══ RECORDS PROVIDED ══
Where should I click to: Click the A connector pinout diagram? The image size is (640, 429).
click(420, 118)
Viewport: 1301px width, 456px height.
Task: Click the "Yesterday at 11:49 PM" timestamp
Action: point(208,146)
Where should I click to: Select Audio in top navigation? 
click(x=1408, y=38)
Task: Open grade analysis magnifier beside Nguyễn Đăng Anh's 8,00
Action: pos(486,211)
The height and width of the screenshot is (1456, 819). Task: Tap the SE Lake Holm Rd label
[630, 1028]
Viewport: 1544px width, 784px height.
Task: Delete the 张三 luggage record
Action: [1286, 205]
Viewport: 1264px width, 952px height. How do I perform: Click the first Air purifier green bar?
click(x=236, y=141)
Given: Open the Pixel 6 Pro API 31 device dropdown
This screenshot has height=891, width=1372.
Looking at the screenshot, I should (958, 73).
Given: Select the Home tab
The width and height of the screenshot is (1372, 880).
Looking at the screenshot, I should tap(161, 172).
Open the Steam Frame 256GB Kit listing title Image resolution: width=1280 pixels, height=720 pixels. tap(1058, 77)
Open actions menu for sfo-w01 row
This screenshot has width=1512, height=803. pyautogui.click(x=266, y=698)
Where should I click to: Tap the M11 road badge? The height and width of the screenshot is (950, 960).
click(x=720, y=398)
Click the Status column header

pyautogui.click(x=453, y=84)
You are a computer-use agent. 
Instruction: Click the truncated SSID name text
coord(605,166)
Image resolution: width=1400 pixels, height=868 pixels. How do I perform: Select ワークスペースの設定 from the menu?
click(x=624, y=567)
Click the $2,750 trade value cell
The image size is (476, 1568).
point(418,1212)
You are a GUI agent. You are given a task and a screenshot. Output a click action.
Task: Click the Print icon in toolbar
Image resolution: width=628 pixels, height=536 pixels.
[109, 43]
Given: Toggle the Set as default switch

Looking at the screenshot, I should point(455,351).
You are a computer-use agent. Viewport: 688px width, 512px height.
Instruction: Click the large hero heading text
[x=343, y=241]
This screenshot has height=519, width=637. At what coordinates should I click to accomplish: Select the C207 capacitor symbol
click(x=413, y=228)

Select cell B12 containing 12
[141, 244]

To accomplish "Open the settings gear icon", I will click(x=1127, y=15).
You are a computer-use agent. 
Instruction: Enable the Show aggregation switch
═══
## EXERCISE PROMPT
Rewrite every line of the records above as a numbered list, omitting the blank lines.

## EXPECTED ANSWER
1. Where should I click to: Click the A connector pinout diagram? The image size is (640, 429).
2. click(420, 118)
3. Viewport: 1301px width, 456px height.
4. Task: Click the "Yesterday at 11:49 PM" timestamp
5. Action: point(208,146)
6. Where should I click to: Select Audio in top navigation? 
7. click(x=1408, y=38)
8. Task: Open grade analysis magnifier beside Nguyễn Đăng Anh's 8,00
9. Action: pos(486,211)
10. The height and width of the screenshot is (1456, 819). Task: Tap the SE Lake Holm Rd label
11. [630, 1028]
12. Viewport: 1544px width, 784px height.
13. Task: Delete the 张三 luggage record
14. Action: [1286, 205]
15. Viewport: 1264px width, 952px height. How do I perform: Click the first Air purifier green bar?
16. click(x=236, y=141)
17. Given: Open the Pixel 6 Pro API 31 device dropdown
18. This screenshot has height=891, width=1372.
19. Looking at the screenshot, I should (958, 73).
20. Given: Select the Home tab
21. The width and height of the screenshot is (1372, 880).
22. Looking at the screenshot, I should tap(161, 172).
23. Open the Steam Frame 256GB Kit listing title Image resolution: width=1280 pixels, height=720 pixels. tap(1058, 77)
24. Open actions menu for sfo-w01 row
25. This screenshot has width=1512, height=803. pyautogui.click(x=266, y=698)
26. Where should I click to: Tap the M11 road badge? The height and width of the screenshot is (950, 960).
27. click(x=720, y=398)
28. Click the Status column header
29. pyautogui.click(x=453, y=84)
30. You are a computer-use agent. 
31. Instruction: Click the truncated SSID name text
32. coord(605,166)
33. Image resolution: width=1400 pixels, height=868 pixels. How do I perform: Select ワークスペースの設定 from the menu?
34. click(x=624, y=567)
35. Click the $2,750 trade value cell
36. The image size is (476, 1568).
37. point(418,1212)
38. You are a GUI agent. You are given a task and a screenshot. Output a click action.
39. Task: Click the Print icon in toolbar
40. Image resolution: width=628 pixels, height=536 pixels.
41. [109, 43]
42. Given: Toggle the Set as default switch
43. Looking at the screenshot, I should point(455,351).
44. You are a computer-use agent. Viewport: 688px width, 512px height.
45. Instruction: Click the large hero heading text
46. [x=343, y=241]
47. This screenshot has height=519, width=637. At what coordinates should I click to accomplish: Select the C207 capacitor symbol
48. click(x=413, y=228)
49. Select cell B12 containing 12
50. [141, 244]
51. To accomplish "Open the settings gear icon", I will click(x=1127, y=15).
52. You are a computer-use agent. 
53. Instruction: Enable the Show aggregation switch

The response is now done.